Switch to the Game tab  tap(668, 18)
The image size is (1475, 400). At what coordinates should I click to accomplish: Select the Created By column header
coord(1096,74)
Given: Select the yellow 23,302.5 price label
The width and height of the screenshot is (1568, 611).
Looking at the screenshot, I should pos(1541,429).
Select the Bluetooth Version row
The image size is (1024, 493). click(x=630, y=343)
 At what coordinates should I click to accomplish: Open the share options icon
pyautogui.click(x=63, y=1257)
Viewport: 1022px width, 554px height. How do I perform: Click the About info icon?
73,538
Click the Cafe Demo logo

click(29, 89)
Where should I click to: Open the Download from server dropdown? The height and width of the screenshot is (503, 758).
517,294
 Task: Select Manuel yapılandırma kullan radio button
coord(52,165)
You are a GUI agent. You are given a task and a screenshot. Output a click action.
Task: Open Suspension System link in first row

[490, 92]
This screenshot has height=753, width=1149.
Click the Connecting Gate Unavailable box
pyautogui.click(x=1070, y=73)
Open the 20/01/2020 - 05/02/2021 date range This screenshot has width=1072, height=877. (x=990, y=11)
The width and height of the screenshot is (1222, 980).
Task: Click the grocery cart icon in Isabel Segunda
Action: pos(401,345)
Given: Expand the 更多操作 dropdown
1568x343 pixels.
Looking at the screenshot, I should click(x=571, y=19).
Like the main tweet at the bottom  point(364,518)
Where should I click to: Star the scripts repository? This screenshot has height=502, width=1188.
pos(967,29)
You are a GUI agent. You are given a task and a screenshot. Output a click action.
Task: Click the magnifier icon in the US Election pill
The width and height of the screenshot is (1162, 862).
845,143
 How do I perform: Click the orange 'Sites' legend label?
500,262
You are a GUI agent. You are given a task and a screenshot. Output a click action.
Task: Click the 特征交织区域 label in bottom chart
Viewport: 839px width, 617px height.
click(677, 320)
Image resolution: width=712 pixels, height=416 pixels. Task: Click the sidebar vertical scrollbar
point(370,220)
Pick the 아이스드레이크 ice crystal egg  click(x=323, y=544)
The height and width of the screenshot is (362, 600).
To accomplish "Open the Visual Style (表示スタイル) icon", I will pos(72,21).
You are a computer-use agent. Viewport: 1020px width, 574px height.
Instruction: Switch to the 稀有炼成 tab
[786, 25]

· · ·

练习说明
将上面的全部记录逐行原样返回，不得增删或改动任何字符。

参考解答
Switch to the Game tab  tap(668, 18)
The image size is (1475, 400). At what coordinates should I click to accomplish: Select the Created By column header
coord(1096,74)
Given: Select the yellow 23,302.5 price label
The width and height of the screenshot is (1568, 611).
Looking at the screenshot, I should pos(1541,429).
Select the Bluetooth Version row
The image size is (1024, 493). click(x=630, y=343)
 At what coordinates should I click to accomplish: Open the share options icon
pyautogui.click(x=63, y=1257)
Viewport: 1022px width, 554px height. How do I perform: Click the About info icon?
73,538
Click the Cafe Demo logo

click(29, 89)
Where should I click to: Open the Download from server dropdown? The height and width of the screenshot is (503, 758).
517,294
 Task: Select Manuel yapılandırma kullan radio button
coord(52,165)
You are a GUI agent. You are given a task and a screenshot. Output a click action.
Task: Open Suspension System link in first row

[490, 92]
This screenshot has height=753, width=1149.
Click the Connecting Gate Unavailable box
pyautogui.click(x=1070, y=73)
Open the 20/01/2020 - 05/02/2021 date range This screenshot has width=1072, height=877. (x=990, y=11)
The width and height of the screenshot is (1222, 980).
Task: Click the grocery cart icon in Isabel Segunda
Action: pos(401,345)
Given: Expand the 更多操作 dropdown
1568x343 pixels.
Looking at the screenshot, I should click(x=571, y=19).
Like the main tweet at the bottom  point(364,518)
Where should I click to: Star the scripts repository? This screenshot has height=502, width=1188.
pos(967,29)
You are a GUI agent. You are given a task and a screenshot. Output a click action.
Task: Click the magnifier icon in the US Election pill
The width and height of the screenshot is (1162, 862).
845,143
 How do I perform: Click the orange 'Sites' legend label?
500,262
You are a GUI agent. You are given a task and a screenshot. Output a click action.
Task: Click the 特征交织区域 label in bottom chart
Viewport: 839px width, 617px height.
click(677, 320)
Image resolution: width=712 pixels, height=416 pixels. Task: Click the sidebar vertical scrollbar
point(370,220)
Pick the 아이스드레이크 ice crystal egg  click(x=323, y=544)
The height and width of the screenshot is (362, 600).
To accomplish "Open the Visual Style (表示スタイル) icon", I will pos(72,21).
You are a computer-use agent. Viewport: 1020px width, 574px height.
Instruction: Switch to the 稀有炼成 tab
[786, 25]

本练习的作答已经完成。